18 Mar
2015
18 Mar
'15
1:47 a.m.
On 25 Feb 2015, at 20:59, Peter Mogensen apm@one.com wrote:
So, why not just extend the support for proxy authentication forwarding to any single-handskake SASL-IR mechanism, which doesn't use channel-binding? (which includes PLAIN, but also GS2-KRB5, and possibly others).
Yeah, I guess it would work for several of the auth mechanisms. It's a lot of work though and requires some larger changes to how authentication works. I don't currently see it being worth the effort, but I wouldn't mind if somebody else implements it. I guess the parts would be:
- Some flag to auth mechanisms that allow proxying based on their initial SASL response.
- A new auth setting to enable auth proxying for mechanisms that support it.
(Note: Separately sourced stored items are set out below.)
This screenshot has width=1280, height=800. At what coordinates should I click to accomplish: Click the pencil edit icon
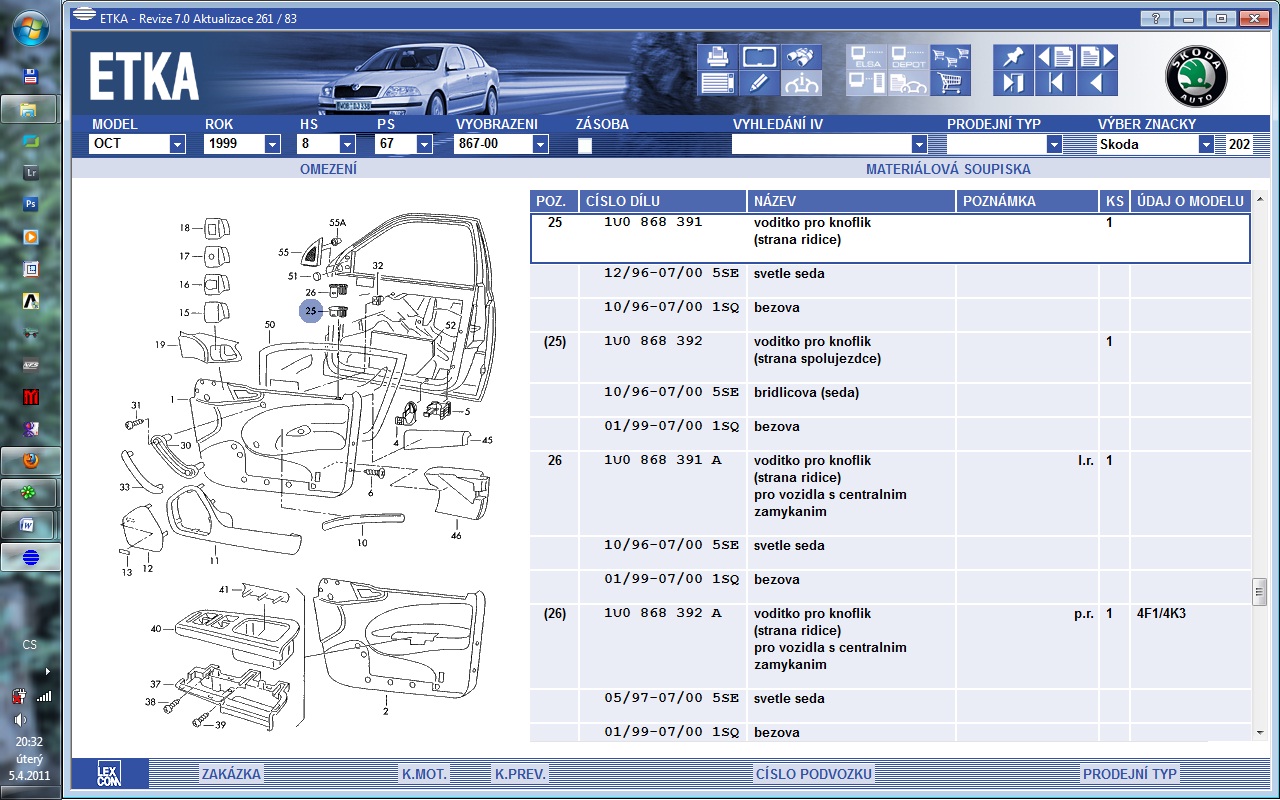click(759, 83)
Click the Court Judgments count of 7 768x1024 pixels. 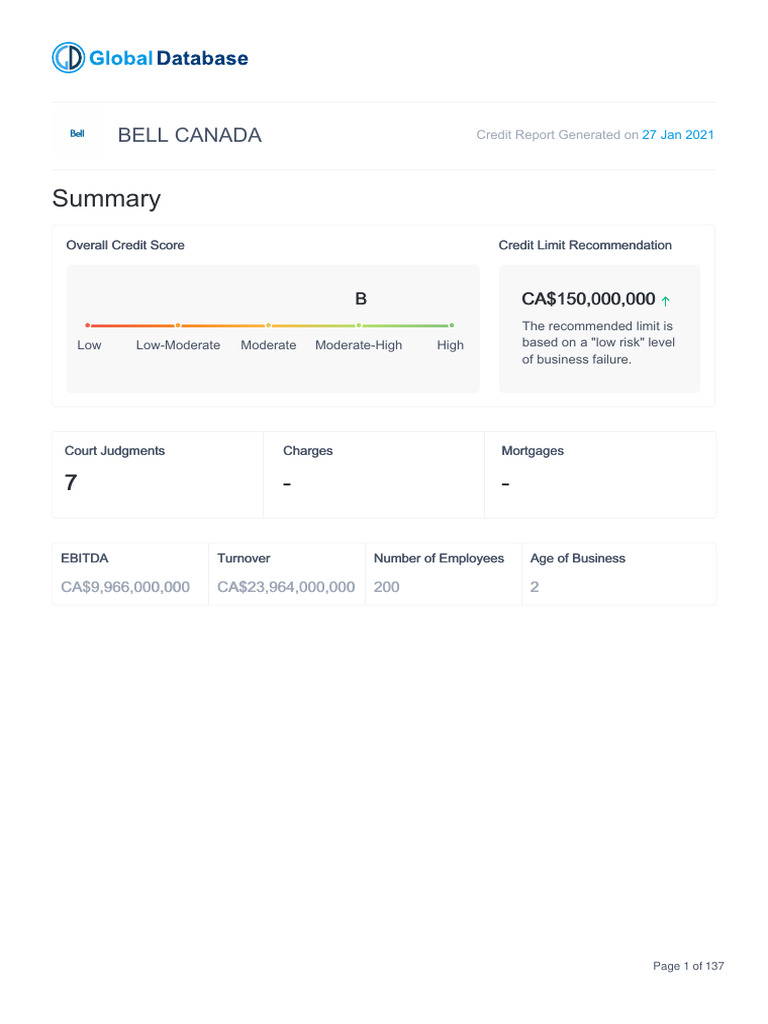[x=71, y=483]
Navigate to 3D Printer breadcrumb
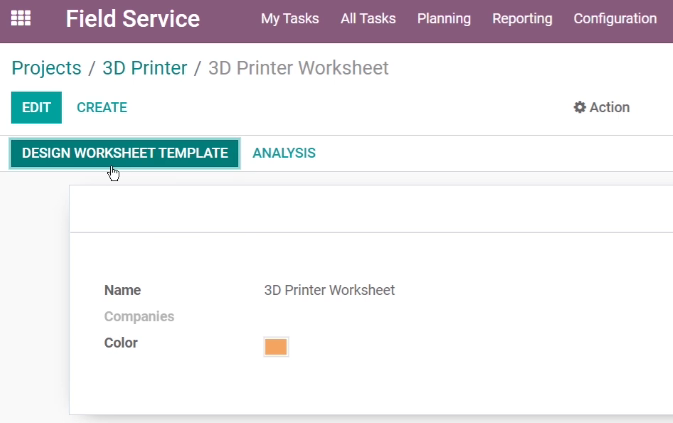 click(145, 68)
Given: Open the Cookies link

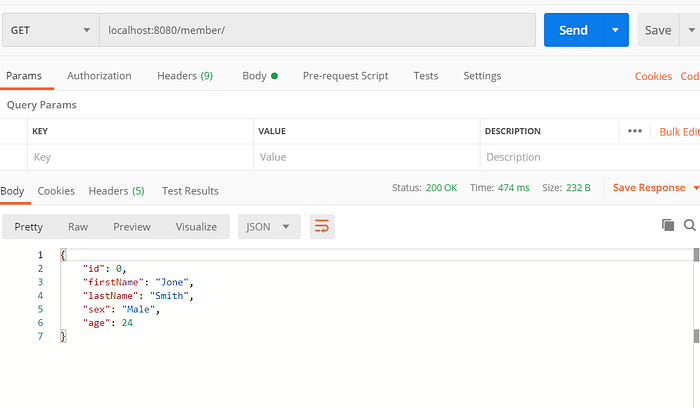Looking at the screenshot, I should click(x=653, y=76).
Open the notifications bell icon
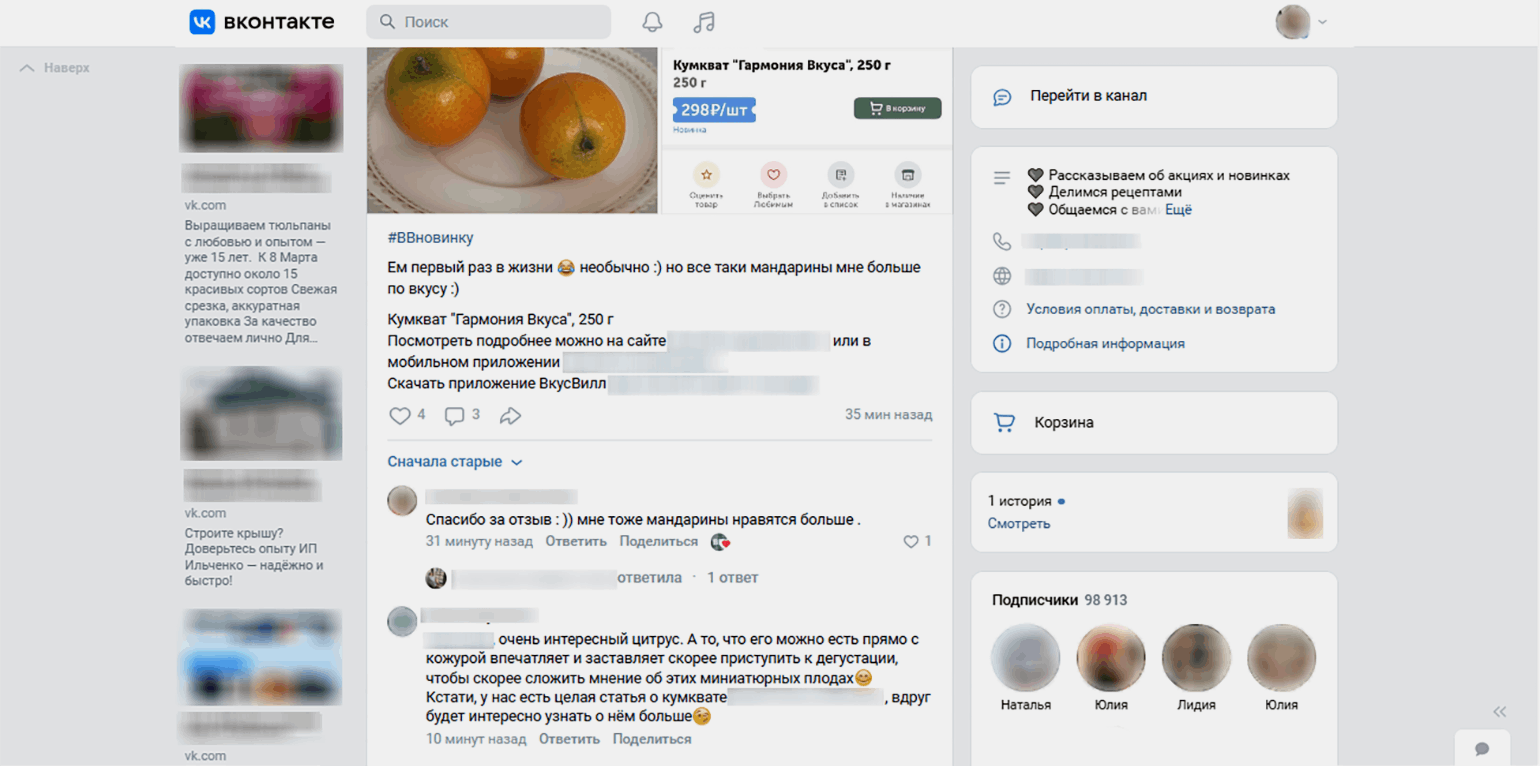The width and height of the screenshot is (1540, 766). pos(652,22)
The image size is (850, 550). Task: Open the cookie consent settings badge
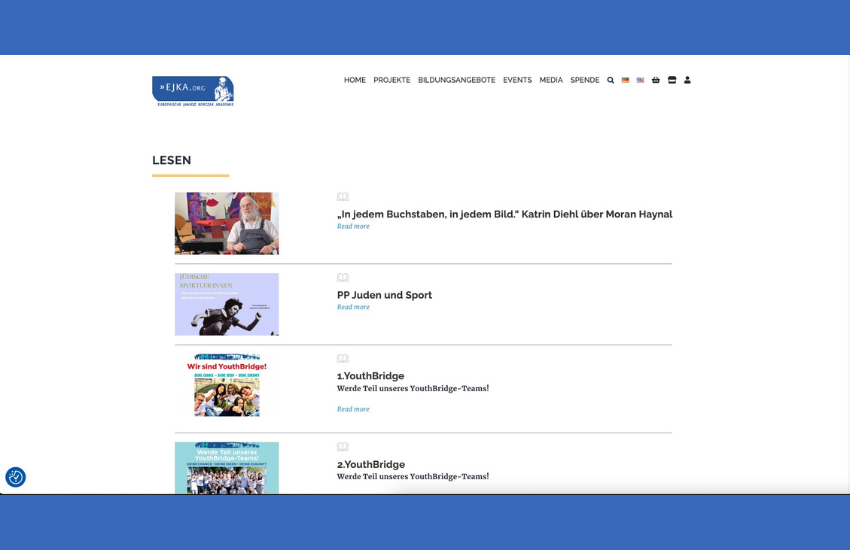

- If auth proxying is enabled, perform passdb lookup on non-plaintext auth on the initial SASL response. Return "finished" to the auth client with some "mech-proxy=y" extra field, so it knows to start proxying the SASL session to the destination server.
- Implementation of the above for all the mechanisms that support it..
- login-common to support sending the same initial response to the target server and proxying the rest of the authentication. (Possibly somehow integrate this with Dovecot's lib-sasl, but not sure if this is needed/useful.)